[10] First Date

344 39 1
                                    

Bahkan aku dengan sengaja memperlama perjalananku menuju mall XX. Namun hal tersebut malah mempersialku dikarenakan aku sempat terkena rintik hujan. Aku pun mendapatkan deringan telepon yang pastinya dari Darevan namun sengaja nggak kuangkat karena aku menyibukkan diri dengan bagaimana caranya mengeringkan titik-titik hujan yang tercetak pada seragamku, karena aku tidak menggunakan jaket.

Karena Darevan bacot banget, akhirnya aku mengangkat panggilannya dengan perasaan kesal.

"Iya, sabar! Ini udah di mall, tapi lagi di toilet!"

"..." Darevan menghela napas. "Baguslah, gue kira lo kenapa-napa di jalan." Jawabannya tersebut membuatku merasa jahat tingkat dewa. "Masih lama? Lagi beser?"

"Bukan, ish!" Aku bingung ingin mengatakan apa. Masa aku harus bilang kalau dalamanku kelihatan? Kesannya murahan banget. "Gue sempet keujanan, agak basah dikit, lagi mau dikeringin."
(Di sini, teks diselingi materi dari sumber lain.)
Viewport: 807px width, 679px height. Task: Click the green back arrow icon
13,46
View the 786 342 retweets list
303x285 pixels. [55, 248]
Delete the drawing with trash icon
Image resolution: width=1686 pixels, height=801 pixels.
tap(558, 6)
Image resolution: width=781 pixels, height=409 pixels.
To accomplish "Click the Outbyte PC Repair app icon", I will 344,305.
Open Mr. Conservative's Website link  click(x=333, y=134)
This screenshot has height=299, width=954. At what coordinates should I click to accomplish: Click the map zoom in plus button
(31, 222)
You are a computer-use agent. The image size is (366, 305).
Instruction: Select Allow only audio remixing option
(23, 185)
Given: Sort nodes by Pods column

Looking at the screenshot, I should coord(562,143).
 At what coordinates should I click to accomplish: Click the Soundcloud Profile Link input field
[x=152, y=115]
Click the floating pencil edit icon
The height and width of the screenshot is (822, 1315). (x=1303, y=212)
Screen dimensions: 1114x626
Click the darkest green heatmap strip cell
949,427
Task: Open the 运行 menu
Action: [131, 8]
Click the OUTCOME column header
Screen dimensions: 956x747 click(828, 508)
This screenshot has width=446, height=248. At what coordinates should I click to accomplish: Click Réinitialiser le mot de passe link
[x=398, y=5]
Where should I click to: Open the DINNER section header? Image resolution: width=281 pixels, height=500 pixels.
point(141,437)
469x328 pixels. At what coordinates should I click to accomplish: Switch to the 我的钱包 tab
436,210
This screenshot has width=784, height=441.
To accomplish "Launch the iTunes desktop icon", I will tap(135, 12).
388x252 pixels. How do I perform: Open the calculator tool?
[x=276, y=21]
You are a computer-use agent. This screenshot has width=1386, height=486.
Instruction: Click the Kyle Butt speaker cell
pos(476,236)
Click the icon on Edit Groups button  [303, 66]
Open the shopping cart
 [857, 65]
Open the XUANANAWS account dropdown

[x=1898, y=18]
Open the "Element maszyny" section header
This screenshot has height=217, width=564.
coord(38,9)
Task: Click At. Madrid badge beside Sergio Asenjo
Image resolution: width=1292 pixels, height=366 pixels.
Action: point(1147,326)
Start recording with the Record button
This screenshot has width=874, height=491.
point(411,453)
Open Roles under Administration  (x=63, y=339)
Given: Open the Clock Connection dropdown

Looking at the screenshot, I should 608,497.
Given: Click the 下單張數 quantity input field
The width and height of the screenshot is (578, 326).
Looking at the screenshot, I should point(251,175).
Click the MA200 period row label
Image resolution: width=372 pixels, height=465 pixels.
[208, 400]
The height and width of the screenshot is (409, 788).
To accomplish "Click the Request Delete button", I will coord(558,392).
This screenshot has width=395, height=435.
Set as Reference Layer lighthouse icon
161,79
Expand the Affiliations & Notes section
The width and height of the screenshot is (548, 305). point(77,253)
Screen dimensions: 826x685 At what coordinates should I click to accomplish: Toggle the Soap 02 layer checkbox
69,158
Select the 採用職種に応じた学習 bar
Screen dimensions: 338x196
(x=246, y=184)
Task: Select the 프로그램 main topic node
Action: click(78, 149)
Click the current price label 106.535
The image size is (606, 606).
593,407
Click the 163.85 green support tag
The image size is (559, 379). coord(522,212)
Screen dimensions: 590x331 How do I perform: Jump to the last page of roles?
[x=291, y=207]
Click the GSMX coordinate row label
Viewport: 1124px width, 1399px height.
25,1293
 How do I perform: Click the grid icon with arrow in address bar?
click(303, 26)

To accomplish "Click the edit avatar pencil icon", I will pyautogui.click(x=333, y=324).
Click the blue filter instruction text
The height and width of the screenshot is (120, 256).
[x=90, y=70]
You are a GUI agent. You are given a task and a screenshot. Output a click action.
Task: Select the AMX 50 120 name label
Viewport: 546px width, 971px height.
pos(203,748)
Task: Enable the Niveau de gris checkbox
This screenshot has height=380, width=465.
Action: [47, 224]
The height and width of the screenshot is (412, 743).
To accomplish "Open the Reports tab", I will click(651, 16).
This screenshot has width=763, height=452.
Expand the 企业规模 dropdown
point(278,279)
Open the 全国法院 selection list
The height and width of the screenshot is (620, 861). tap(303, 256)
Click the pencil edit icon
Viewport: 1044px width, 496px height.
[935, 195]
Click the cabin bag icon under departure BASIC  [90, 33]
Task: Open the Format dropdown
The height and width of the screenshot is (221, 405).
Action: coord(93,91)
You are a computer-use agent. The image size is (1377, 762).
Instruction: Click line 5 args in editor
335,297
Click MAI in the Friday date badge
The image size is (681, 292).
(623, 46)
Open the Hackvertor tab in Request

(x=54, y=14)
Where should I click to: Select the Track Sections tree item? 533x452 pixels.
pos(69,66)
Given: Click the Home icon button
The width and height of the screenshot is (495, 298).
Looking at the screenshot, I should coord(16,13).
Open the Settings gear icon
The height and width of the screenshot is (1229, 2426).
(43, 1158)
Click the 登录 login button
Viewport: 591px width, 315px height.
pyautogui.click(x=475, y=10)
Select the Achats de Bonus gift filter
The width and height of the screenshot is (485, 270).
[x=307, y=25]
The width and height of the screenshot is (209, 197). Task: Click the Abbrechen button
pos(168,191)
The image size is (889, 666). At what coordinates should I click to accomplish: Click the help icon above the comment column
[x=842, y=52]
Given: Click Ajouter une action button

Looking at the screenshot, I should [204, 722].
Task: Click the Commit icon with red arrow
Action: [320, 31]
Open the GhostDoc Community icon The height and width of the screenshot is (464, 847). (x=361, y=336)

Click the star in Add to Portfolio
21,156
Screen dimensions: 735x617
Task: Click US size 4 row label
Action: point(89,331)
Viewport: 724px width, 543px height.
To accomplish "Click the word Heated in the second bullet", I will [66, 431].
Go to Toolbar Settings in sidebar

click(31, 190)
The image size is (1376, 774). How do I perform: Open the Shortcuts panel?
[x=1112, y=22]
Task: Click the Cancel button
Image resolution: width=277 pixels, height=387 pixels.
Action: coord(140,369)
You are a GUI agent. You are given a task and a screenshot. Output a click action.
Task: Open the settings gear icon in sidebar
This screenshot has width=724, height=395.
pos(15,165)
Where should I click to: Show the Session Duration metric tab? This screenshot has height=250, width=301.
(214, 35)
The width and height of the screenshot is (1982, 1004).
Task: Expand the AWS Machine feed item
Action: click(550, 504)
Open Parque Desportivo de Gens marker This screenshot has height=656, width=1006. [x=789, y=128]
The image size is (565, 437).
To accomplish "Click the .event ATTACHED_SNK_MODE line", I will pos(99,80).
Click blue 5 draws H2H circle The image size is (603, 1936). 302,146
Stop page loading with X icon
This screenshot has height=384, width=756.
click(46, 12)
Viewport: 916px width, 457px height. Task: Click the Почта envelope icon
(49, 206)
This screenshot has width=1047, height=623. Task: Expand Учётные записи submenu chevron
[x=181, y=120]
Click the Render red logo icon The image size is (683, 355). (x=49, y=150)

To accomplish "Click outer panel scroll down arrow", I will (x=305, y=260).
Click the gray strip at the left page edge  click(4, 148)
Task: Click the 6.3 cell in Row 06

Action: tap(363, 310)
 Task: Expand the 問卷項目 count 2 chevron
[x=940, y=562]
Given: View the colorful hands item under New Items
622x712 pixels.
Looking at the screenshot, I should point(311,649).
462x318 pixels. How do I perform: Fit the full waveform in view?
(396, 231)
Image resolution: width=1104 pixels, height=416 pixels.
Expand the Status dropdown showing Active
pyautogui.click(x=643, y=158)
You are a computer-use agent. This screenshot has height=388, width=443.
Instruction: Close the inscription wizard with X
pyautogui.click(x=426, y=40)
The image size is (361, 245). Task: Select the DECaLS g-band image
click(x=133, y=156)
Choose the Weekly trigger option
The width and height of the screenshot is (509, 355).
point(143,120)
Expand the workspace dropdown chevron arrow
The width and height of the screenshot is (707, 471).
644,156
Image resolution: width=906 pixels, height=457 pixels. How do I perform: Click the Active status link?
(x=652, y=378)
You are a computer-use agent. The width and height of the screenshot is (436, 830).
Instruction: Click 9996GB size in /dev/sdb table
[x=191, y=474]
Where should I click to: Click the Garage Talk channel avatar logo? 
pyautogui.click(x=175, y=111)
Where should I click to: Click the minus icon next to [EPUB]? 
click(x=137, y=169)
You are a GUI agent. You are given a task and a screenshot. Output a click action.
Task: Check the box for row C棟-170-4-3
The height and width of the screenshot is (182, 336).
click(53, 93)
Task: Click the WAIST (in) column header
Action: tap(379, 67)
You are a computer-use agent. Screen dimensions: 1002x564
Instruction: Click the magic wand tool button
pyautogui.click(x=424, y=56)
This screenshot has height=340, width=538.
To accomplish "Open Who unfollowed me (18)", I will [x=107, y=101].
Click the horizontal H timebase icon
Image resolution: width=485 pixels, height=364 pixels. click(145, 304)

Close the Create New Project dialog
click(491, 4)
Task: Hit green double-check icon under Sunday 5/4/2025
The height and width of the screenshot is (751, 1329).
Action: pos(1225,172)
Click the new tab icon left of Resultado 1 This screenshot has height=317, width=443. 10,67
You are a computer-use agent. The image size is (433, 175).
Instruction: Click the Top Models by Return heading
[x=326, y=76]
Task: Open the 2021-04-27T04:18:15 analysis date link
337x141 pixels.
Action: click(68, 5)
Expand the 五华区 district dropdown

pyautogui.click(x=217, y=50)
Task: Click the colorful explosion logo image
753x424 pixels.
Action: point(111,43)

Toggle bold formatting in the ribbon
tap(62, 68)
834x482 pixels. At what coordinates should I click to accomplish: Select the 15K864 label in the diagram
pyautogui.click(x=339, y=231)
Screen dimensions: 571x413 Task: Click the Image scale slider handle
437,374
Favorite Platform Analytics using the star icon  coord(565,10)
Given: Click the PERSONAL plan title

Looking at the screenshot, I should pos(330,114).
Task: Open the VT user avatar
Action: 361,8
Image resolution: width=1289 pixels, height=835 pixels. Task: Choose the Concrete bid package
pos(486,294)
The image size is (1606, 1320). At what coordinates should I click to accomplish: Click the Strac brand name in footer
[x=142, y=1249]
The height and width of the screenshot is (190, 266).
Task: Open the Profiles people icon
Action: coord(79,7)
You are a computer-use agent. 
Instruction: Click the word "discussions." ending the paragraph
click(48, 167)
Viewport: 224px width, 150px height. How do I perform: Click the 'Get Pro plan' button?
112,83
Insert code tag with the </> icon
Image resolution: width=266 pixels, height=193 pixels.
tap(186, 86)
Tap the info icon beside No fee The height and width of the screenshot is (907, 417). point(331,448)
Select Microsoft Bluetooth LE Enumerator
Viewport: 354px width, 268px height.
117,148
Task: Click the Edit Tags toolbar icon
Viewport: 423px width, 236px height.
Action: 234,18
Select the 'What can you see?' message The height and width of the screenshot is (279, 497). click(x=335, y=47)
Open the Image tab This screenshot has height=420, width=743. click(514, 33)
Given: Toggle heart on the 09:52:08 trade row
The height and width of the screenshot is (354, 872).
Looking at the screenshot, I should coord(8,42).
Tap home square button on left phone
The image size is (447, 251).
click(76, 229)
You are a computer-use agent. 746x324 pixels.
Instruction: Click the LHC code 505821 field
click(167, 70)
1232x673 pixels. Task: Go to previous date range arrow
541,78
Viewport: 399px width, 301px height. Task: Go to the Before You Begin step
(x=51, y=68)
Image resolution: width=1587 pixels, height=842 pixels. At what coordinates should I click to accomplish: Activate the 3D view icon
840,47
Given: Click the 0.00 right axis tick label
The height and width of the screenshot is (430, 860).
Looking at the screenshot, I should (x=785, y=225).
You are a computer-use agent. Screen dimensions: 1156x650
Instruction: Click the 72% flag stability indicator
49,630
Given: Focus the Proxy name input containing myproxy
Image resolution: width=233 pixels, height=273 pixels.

"Di toilet lantai berapa?"

"Lantai dasar."

"Oke gue ke sana."

"HAH?"

Tanpa mematikan sambungan telepon, aku mendengar suara berisik dari seberang. Sepertinya Darevan berlari, tapi aku nggak tahu juga. Aku sendiri bingung harus melakukan apa, karena aku juga nggak tahu bagaimana cara membuat seragam ini kering dalam waktu sekejap.

"Halo? H-hah... Ndut."

Aku kembali mendekatkan ponselku ke telinga. "Kenapa?"

"Khe depan bhentar, keluar." Terdengar tarikan napas yang cepat dari Darevan.

"Ngapain?!"

"Pakai hoodie gue, kelamaan kalau nunggu kering."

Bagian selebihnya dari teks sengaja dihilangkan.